Pixel coordinate grounding data
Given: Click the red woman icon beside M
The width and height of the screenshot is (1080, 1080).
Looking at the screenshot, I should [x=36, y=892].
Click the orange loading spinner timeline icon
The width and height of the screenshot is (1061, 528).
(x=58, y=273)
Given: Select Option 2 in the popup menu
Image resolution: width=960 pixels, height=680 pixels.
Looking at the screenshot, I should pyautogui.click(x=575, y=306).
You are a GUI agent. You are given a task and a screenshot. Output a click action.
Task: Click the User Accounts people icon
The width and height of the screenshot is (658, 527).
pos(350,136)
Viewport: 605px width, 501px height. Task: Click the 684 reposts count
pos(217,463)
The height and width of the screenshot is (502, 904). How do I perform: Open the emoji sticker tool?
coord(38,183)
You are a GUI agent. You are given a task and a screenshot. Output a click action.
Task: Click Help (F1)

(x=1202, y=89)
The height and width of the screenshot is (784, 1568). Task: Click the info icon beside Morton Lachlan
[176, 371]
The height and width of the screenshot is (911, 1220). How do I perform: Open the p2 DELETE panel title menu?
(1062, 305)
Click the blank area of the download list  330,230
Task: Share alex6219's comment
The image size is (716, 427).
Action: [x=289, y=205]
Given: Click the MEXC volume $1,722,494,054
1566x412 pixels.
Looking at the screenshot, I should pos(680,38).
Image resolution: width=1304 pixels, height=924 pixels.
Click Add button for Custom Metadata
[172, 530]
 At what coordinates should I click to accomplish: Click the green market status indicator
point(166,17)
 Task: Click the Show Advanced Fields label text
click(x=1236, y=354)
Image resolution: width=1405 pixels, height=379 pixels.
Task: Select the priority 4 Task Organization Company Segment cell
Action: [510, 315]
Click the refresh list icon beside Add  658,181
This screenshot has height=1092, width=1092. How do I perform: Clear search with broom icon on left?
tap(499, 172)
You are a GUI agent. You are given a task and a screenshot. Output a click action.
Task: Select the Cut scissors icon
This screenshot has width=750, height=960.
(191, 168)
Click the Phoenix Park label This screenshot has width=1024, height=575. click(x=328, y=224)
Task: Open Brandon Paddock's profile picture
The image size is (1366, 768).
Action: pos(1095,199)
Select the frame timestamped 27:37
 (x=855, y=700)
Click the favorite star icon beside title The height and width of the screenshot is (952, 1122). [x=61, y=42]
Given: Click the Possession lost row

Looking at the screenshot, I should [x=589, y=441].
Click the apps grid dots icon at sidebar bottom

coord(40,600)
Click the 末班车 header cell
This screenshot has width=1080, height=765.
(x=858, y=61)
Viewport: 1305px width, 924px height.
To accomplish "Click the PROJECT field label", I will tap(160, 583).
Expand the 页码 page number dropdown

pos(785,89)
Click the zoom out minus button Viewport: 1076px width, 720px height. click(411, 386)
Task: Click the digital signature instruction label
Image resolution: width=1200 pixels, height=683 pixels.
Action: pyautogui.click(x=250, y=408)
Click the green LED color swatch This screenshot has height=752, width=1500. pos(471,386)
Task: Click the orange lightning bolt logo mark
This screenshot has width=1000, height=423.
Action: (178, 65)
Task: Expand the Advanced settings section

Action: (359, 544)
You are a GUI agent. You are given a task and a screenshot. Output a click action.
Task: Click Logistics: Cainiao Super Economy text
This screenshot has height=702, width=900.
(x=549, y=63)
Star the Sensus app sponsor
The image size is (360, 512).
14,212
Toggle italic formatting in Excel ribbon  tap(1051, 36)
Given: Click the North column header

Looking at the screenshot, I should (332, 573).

- Task instructions -
Find and copy every line in the entries above where the string "list" occurs.

- Completed task -
Click the blank area of the download list  330,230
Click the refresh list icon beside Add  658,181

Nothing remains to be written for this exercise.